#### [Problem details]
Rewrite the items below, changing "logo" to "icon" and leaving everything else untouched. Leave the pictures out of your answer.

________________________________________

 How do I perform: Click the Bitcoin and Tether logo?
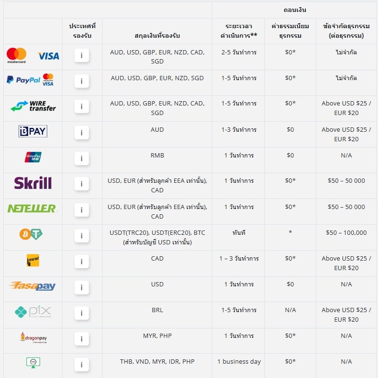point(31,234)
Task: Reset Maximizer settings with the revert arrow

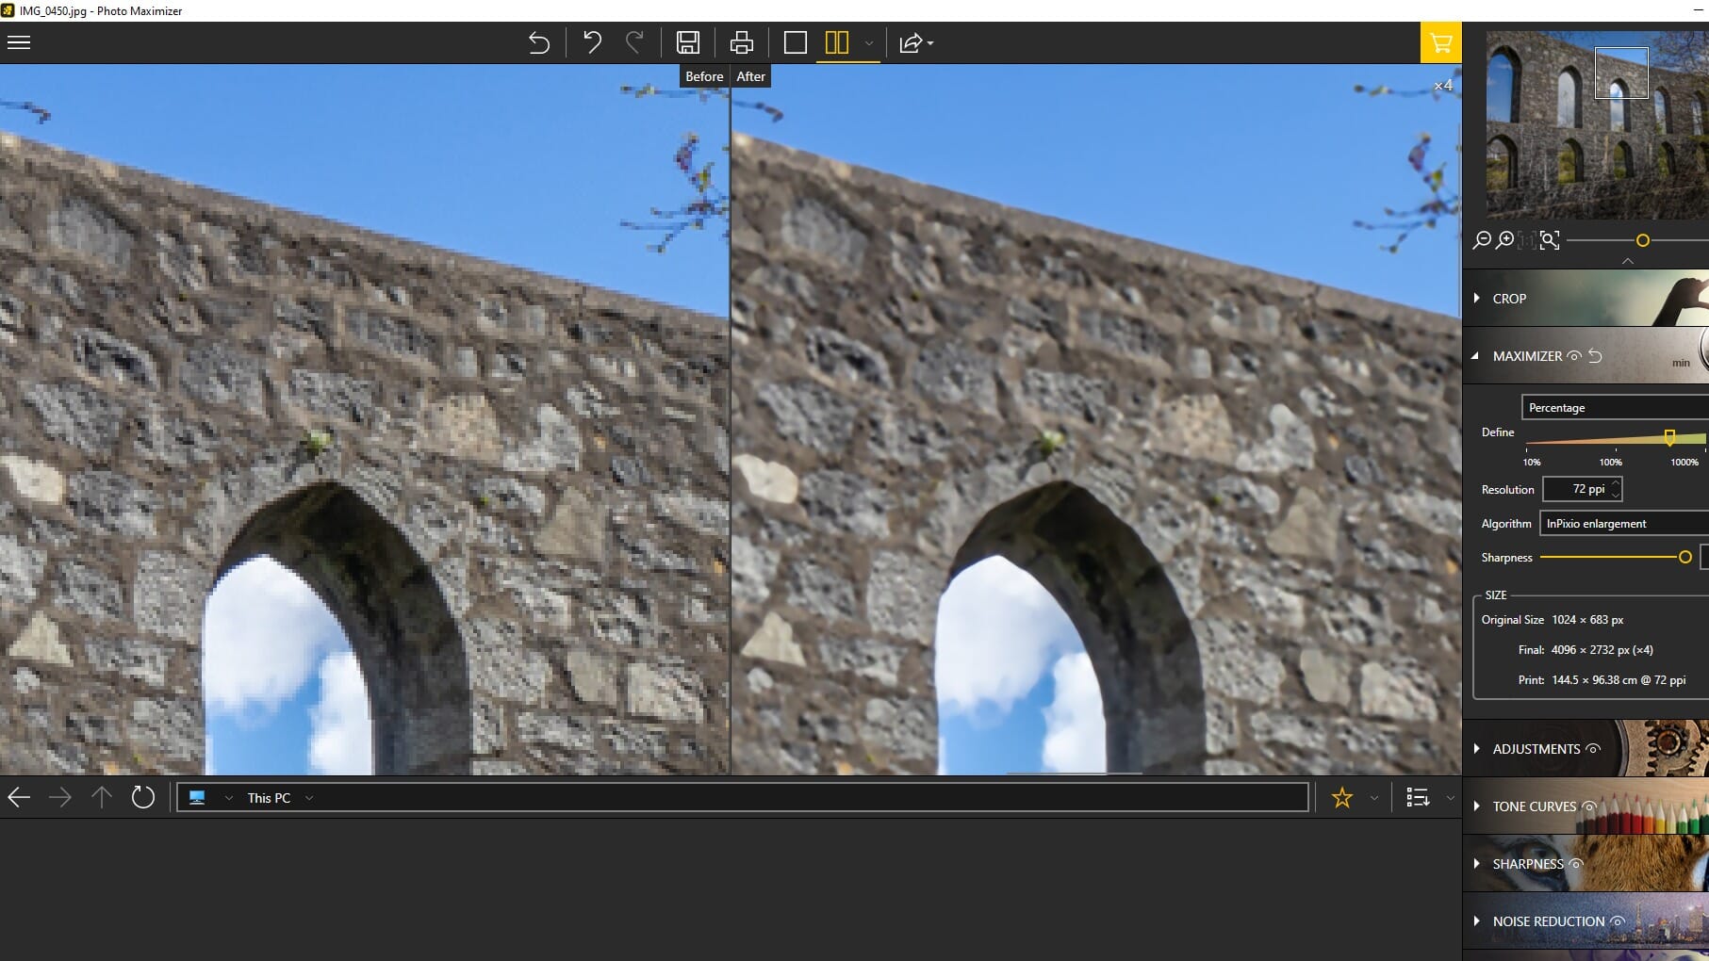Action: (x=1595, y=356)
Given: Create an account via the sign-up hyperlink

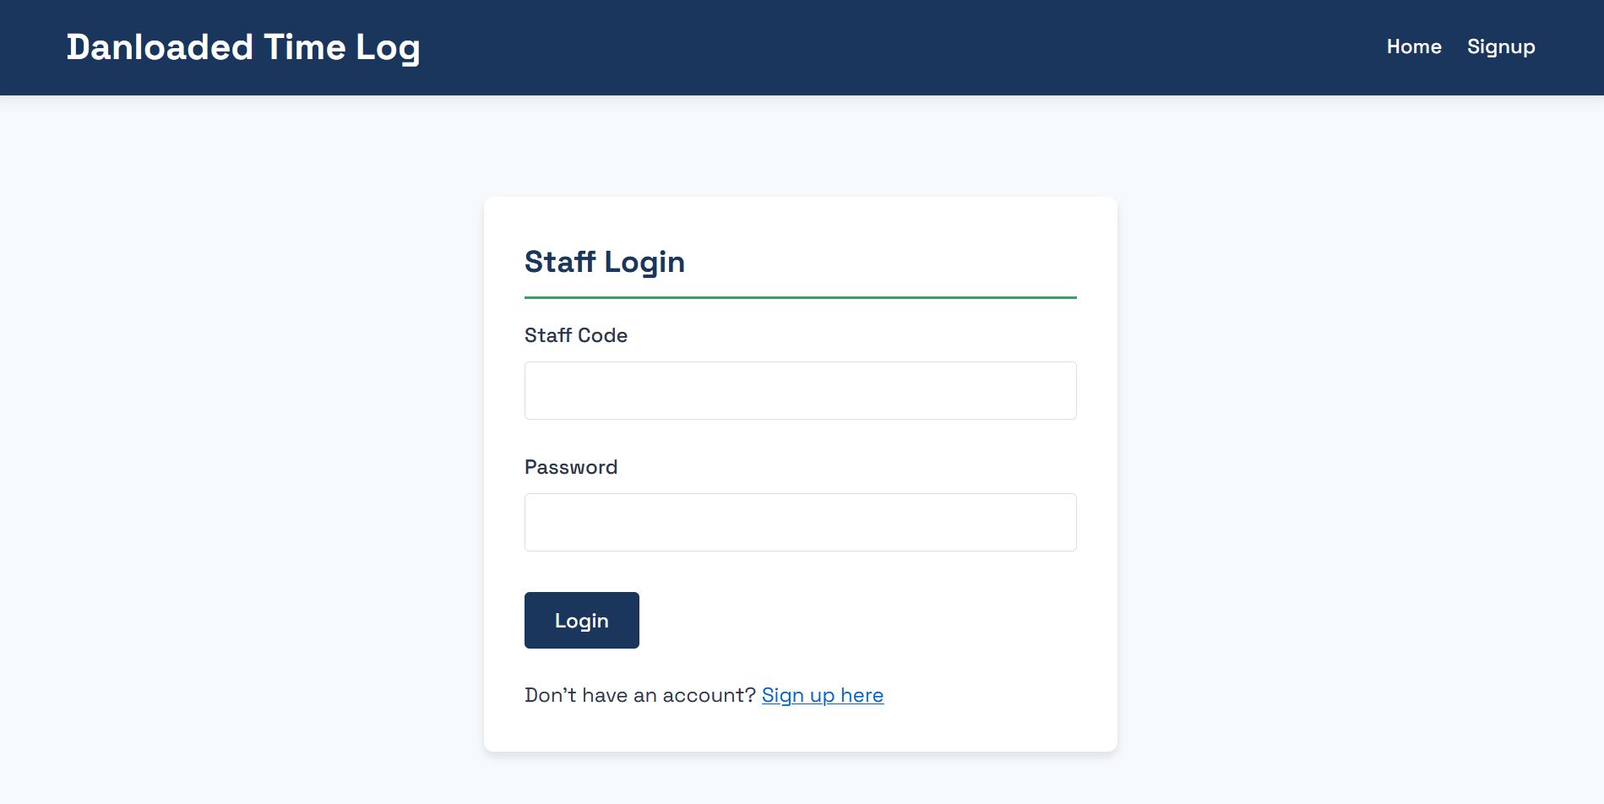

________________________________________

#### [Correct response]
 How do I perform: Click the Bitcoin and Tether icon?
point(31,234)
Task: Reset Maximizer settings with the revert arrow

Action: (x=1595, y=356)
Given: Create an account via the sign-up hyperlink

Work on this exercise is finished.